PESHAWAR: The Pakistani Taliban today targeted a Shiite imambargah with a powerful car bomb, killing at least 24 people and injuring nearly 100 others at a crowded market in northwest Pakistan’s restive tribal region bordering Afghanistan.
The blast struck the women’s entrance of the imambargah in the remote Parachinar in Kurram Agency, sending the large number of people gathered for Friday prayers near the market into a frenzied run for safety. The blast – the latest in a series of attacks targeting the minority Shias in the Sunni-majority Pakistan – was so powerful that it completely shattered the car in which the bomb was planted and damaged several vehicles parked nearby.
The site was littered with mangled vehicle parts and blood-stained clothes, TV footages showed. An eyewitness told The Express Tribune that security personnel at the Imambargah were busy checking devotees at the central Imambargah’s entrance for women, when an unidentified person parked the car close to the building, and it then exploded.

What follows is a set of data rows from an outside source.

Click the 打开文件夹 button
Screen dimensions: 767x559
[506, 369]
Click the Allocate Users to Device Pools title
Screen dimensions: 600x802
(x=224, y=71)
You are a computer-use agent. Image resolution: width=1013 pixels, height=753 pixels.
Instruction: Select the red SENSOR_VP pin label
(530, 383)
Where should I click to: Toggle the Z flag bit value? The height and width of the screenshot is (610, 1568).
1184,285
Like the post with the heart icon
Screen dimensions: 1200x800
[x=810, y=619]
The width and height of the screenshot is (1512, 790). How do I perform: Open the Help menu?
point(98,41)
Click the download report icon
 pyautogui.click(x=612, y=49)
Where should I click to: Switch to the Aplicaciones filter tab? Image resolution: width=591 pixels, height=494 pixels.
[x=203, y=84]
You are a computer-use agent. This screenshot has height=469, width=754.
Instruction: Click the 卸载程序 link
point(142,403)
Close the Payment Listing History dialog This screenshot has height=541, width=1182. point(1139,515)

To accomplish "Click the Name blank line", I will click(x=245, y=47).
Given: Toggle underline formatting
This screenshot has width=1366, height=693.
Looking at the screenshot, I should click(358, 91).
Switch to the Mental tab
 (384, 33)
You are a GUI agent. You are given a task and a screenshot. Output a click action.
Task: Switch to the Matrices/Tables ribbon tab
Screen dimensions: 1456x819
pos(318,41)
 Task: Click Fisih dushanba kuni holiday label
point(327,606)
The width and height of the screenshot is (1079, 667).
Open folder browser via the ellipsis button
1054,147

Security forces have cordoned off the site and emergency services were assisting local authorities. The administration has declared an emergency at all hospitals in the area. Author ties said the death toll has now been revised to 24 and a majority of the nearly 100 injured were stated to be critical. And 27 of the critically wounded had to be airlifted to hospitals in Khyber Pakhtunkhwa’s provincial capital Peshawar.
An army medical helicopter has been sent to Parachinar to evacuate the injured, said a statement from the Inter-Services Public Relations (ISPR) statement. Hours after the blast, Jamaat-ul-Ahrar, a breakaway faction of the Pakistani Taliban, claimed responsibility for the attack in the tribal region, which was once a stronghold of the group and has witnessed several sectarian attacks in the past.
Pakistan’s Prime Minister Nawaz Sharif has condemned the attack and reiterated his government’s resolve to eliminate the menace of terrorism from the country “at all costs”. “It is our responsibility to continue the war against terrorists,” he said. “The network of terrorists has already been broken and it is our national duty to continue this war until the complete annihilation of the scourge of terrorism from our soil.”
Interior Minister Chaudhry Nisar Ali Khan has ordered authorities to investigate the attack. Pakistan, a country of nearly 200 million, has lately been rattled by a number of deadly terrorist and sectarian attacks. Last month, more than 125 people were killed and another 300 injured in a series of suicide attacks across the country, including the one in Lahore and another on the popular Lal Shahbaz Qalandar shrine in Sindh.
Pakistani security forces retaliated with a crackdown, killing dozens of terrorists and destroying militant hideouts along the border with Afghanistan. Pakistan army has launched operation ‘Radd-ul-Fasaad’ (elimination of discord) to defeat terrorists and consolidate the gains of its counter-terrorism operations across the country.